Beats

Beats have a very long history. Their existence has been noted in London and other European capitals as far back as the early 1700s, and no doubt there were places used by men for sex and as meeting places well before then.

All sorts of places can be used as beats; hotels, parks, cafes, baths, dressing sheds, sections of streets or public toilets. As Garry Wotherspoon observes: “[H]omosexuals have been imaginative in creating other uses for a range of institutions … since the ways in which heterosexuals can meet each other openly are not available to homosexuals.”

Although it’s likely that Melbourne had beats almost from the very time it was founded, the city’s longest running beat seems to be the urinal at the corner of Swanston and Lonsdale Streets, which has been in constant use since the 1860s.

Other historic beats which were active early this century include the St Kilda foreshore, the City Baths, Fitzroy Gardens, the Botanic Gardens, Exhibition and Carlton Gardens and the footpath along St Kilda Road.

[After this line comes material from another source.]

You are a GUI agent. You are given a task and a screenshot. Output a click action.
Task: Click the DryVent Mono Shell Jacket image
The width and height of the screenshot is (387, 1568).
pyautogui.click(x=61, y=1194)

Beats are often tagged with descriptive names which exhibit varying degrees of cleverness. Some Melbourne beats included “Stiffies” at the Melbourne General Cemetery, the “Flower Pot” in East Melbourne (underground with a garden bed on top of it), the “Spanish Mission” (a 1930s toilet block in St Kilda with a vaguely Spanish Mission architectural style), and the “Confessional” (this one dates from the Second World War – it  was inside a services canteen next to St Paul’s Cathedral).

Brought to you by the Australian Lesbian and Gay Archives

Posted in History Bites.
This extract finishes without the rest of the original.